What’s more, she’s aware that her music has the potential to influence her fans, and that’s something she considers during the recording process.
“I always bear in mind that when I was growing up and I related to a song, it would mean so much to us. I would play it over and over and over just to feel good. I always try to put things on the album that I know people will relate to. Or I know that when I was 17, or 18, or 25, I would have related to.”
But it’s clear she’s still overwhelmed at the thought of her fans finding strength in the music she’s recorded.
“I know that feeling because I’ve experienced it personally,” she says. “But to be that to someone else is a hard thing to believe. But it’s the coolest part of all this.”
And when Fernandez-Versini is on stage, she puts her all into the performances, with intense dance routines – another element she’s aware of when selecting her final tracklists.
“I usually feel a groove or a movement,” she says. “And if I don’t, I know it’s not going to go on the record. I always enjoyed a visual artist growing up. I wanted the Beyoncés, the TLCs, the Britneys – people who moved and gave you entertainment. That made me feel more than just hearing a song. So if I don’t feel that instinct to want to dance, it’s not going to work.”
And as for a favourite routine, her heart is still firmly with her first solo release, “Fight for This Love”.
“It’s always going to have a special place because it’s the first song I did alone. It was what I wanted it to be, and what I wanted it to stand for.”
It seems fitting that her first solo performance of “Fight for This Love” was on the X Factor stage, because four years later she’s now come full circle by triumphantly rejoining the programme’s panel.
“I’m in it for the right reasons,” Fernandez-Versini says of her role on the show. “I’m not a tactical player. I’m not wishing for other acts in my category. Obviously I believe in my two girls, and I do believe I have the winner. But when I watch other acts, I think, ‘Wow, if you won you’d be deserving of it.’ I’m just going to play it week by week and do the best I can for the girls.”

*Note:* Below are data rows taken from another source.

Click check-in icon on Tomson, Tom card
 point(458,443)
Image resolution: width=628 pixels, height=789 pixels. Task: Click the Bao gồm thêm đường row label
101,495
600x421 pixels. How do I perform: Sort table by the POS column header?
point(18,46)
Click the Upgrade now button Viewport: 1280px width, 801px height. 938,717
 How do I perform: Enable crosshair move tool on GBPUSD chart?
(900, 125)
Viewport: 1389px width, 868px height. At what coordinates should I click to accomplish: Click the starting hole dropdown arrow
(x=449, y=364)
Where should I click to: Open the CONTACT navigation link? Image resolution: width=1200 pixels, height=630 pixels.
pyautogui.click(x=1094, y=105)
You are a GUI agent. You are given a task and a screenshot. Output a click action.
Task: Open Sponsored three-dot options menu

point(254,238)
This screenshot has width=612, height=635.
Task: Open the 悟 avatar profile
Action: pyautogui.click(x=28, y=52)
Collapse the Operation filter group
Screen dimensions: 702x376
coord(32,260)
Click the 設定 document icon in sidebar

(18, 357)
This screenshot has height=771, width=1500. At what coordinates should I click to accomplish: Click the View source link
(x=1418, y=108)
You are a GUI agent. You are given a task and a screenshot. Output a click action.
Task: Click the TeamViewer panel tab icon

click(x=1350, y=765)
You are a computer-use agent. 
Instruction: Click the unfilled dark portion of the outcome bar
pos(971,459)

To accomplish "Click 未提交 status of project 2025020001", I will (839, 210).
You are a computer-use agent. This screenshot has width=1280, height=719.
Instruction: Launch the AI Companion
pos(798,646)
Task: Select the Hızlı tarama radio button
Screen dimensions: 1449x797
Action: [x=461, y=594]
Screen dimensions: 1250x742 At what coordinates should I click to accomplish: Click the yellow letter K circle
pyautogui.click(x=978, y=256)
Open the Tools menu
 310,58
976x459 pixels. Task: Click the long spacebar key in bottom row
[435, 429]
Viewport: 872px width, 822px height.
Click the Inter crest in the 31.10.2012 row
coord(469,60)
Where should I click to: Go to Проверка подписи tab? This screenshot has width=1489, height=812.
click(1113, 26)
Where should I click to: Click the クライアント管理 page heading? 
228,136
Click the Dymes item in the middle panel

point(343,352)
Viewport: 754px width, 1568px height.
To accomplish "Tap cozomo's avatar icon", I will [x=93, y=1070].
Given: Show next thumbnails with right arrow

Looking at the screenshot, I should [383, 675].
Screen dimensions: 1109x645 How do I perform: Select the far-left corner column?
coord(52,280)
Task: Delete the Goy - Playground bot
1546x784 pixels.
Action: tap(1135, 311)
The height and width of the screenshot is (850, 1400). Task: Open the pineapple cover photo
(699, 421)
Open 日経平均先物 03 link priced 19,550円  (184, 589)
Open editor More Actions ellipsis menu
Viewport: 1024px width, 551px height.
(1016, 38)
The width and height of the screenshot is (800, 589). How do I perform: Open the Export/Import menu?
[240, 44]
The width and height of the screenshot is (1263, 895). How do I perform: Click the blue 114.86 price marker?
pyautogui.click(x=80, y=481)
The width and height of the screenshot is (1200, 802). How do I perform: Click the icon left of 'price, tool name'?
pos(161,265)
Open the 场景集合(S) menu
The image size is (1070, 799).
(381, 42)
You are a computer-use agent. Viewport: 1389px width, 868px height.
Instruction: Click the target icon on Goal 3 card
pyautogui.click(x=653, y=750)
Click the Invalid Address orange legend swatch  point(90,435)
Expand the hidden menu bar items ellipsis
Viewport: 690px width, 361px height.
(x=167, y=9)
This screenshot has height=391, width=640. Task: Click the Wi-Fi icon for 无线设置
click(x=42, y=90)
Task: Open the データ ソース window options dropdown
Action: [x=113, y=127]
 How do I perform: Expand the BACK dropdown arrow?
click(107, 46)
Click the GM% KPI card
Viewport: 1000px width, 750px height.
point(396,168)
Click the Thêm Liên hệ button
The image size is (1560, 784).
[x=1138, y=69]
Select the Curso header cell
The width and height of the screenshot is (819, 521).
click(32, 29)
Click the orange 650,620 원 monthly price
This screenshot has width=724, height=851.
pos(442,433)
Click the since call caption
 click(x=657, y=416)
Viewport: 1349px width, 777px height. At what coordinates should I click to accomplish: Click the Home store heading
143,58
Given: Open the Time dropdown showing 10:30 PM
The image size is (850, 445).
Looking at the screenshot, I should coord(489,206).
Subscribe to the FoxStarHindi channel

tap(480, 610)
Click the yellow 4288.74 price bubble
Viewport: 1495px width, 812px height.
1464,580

One thing that hasn’t changed since her time away is her love/hate relationship with Simon Cowell. Is she annoyed by the fact that he’s stolen her signature salute and does it at the start of every live show?
“Yes,” she replies. “It’s really annoying. And now he’s trying to stop me doing it! But it just goes to show he obviously thinks it’s cool, so I’ll just take it as a compliment. He needs to steal that. He steals lines that I say, he steals my water. He’s a muppet.”
Joking aside, the show propels its judges to extreme levels of fame and scrutiny. How does she cope with the attention she receives and her status as a role model for millions of women?
“I try not to think of myself as anything other than who I am,” she says. “And I hope that who I am is relatable. I just hope that even when I do bad things, people see how I handle it and that’s good. And when I do good things, I hope that’s an inspiration. People see the mistakes I make in life. I’m human. People do make mistakes.”
With an air of complete sincerity, after dealing with so much of her life – personally and professionally – in the glare of the public eye, the new self-assured Cheryl concludes: “Not everything is going to be right. Not everything is going to work out. It’s the way you handle things that matters.”